CRISPR: What is the Future of Gene Editing?

CRISPR fans say it’ll fight diseases and improve crops. Well, Hollywood tapped into their fears a long time ago. At least one scientist has crossed the line. 

So how does gene editing actually work?  

Can CRISPR be used to cure disease? And how far should we be allowed to go in transforming the human race? Genes are the blueprint for making everything the body needs. And human beings have more than 20,000 of them. 

Genes are made up of DNA and that instructs the cell how to make a protein. Those proteins carry out the functions of the body and determine the way we look. But some gene variations can make us sick. Scientists, though, may now have the unprecedented power to change those genes. 

It’s all because of the work done by two Nobel Prize-winning scientists: Emmanuelle Charpentier and Jennifer Doudna.  What they discovered has unleashed a whole new era of genetic engineering that’s advancing just about every day. 

The tool is called CRISPR–Cas9. And like so often happens in science they discovered it by chance. Charpentier and Doudna were studying how bacteria protect themselves from viruses because, yes, bacteria get sick too. They found that bacteria have a part of their DNA called CRISPR that stores tiny pieces of a virus’s DNA. 

A copy of that bacterial CRISPR DNA is made the next time the virus comes back. Small parts of the copy then join up with a protein called Cas9. So CRISPR–Cas9 goes looking for that matching bit of DNA in the virus, latches onto it, and through a chemical reaction, it snips the viral DNA to destroy it. It’s why scientists describe CRISPR–Cas9 as a pair of genetic scissors. 
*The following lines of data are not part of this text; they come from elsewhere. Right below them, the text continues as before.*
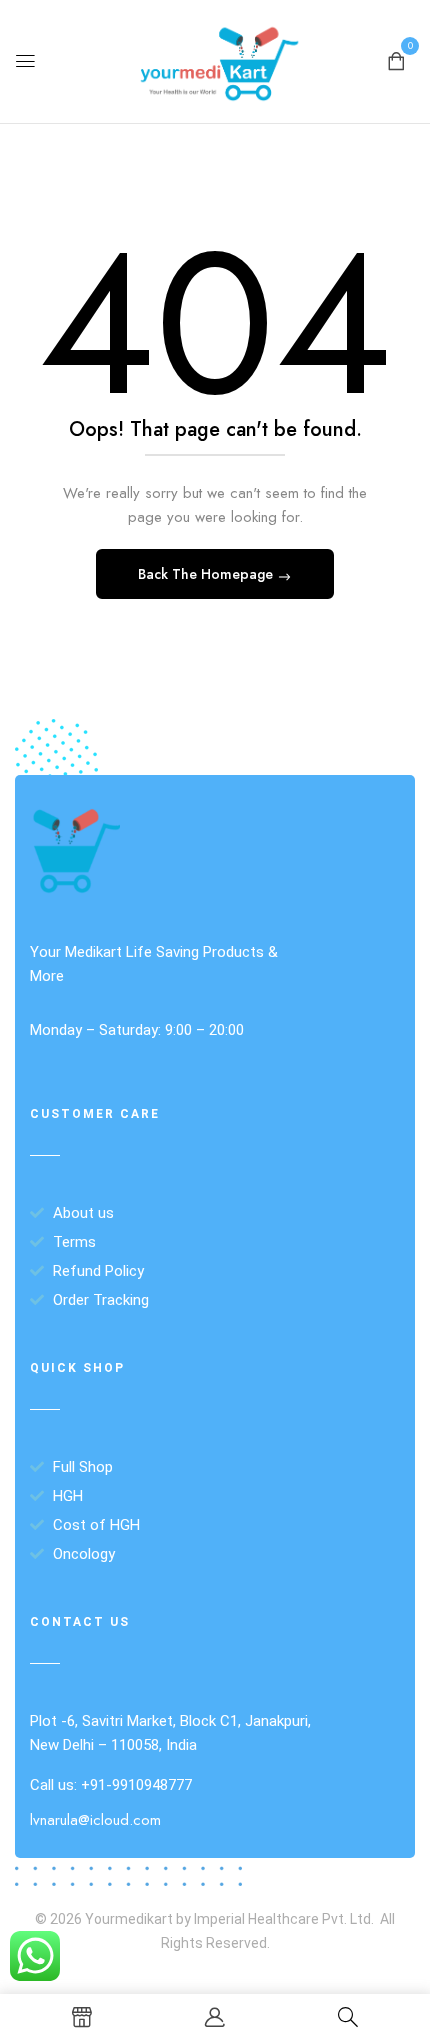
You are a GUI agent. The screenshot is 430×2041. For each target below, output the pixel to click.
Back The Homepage (207, 574)
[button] (396, 59)
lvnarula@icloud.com (95, 1820)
So Charpentier and Doudna then thought: Why can’t we harness that same natural process but program it to cut out genes that are faulty and replace them with healthy ones. That was the lightbulb moment. It’s simple to use and cheap and that makes it revolutionary. Because it could treat, perhaps even cure, genetic diseases like muscular dystrophy, cystic fibrosis, even cancer. And a lot of attention has been on sickle cell disease. 

In fact, scientists have already used it on a woman named Victoria Gray. She was the first person in the US to receive a CRISPR-based treatment for the disease. Doctors infused her with more than 2 billion of her own genetically edited bone marrow cells. More than a year later almost all her symptoms are gone. Just to be clear — CRISPR is being used here like any other medical treatment. Any genetic changes stay with that patient. 

They aren’t passed on to their children.  They’re not hereditary changes that affect the human gene pool forever. That’s because scientists are fixing faulty genes in somatic cells — basically all the cells in our bodies except the single-cell sperm and egg. And it’s important to point out the patient is an adult who’s consented to the treatment. But some are suggesting using CRISPR on early embryos to make the genetic fix.  

And for a lot of safety and societal reasons, scientists say that’s a step too far. But that didn’t stop a Chinese scientist from going there. In 2018 He Jiankui announced the birth of the world’s first CRISPR-modified babies —  twin girls known only as Lulu and Nana.  There was outrage. He’d altered a gene to try to protect them from HIV because their father has AIDS. But he did it while the girls were still in a petri dish. And that’s why his use of CRISPR technology is a problem. He genetically altered what is called germ-line cells: the sperm, the egg, or in the case of the twin girls, a fertilized egg at the single-cell stage. Changes to DNA here appear in every cell in a person’s body.  

You might say that’s an efficient fix but those genetic changes are permanent and are passed onto future generations. Plus, this is unchartered territory.  Scientists say there’s a very real risk that an edit could cause a mutation in the genome with side effects that we just can’t predict.  

There’s also the issue of consent. The girls obviously had no say in the changes made to their bodies. That experiment alone raised the specter of designer babies, making people smarter, stronger, maybe more attractive. So what’s being done to regulate it? Seventy-five countries already prohibit the use of CRISPR in human reproduction.   

But many scientists and governments agree more rules are needed.   Right now we have an international commission that’s started to draft some guidelines. None of that, though, has stopped scientists from experimenting with CRISPR —  in plants and animals at least. So what happened to the man who did interfere? Well, He Jiankui was sentenced to three years in prison and banned from working on reproductive medicine for life. And the twin girls? No one really knows where they are or whether they’re healthy. 

We don’t even know who else in the world is trying this technology. There’s a good chance someone will misuse it and potentially change the human race.  That’s enough to want to bury this technology. But CRISPR has enormous potential to transform some people’s lives without hurting anyone else.  That’s a power people just won’t want to ignore.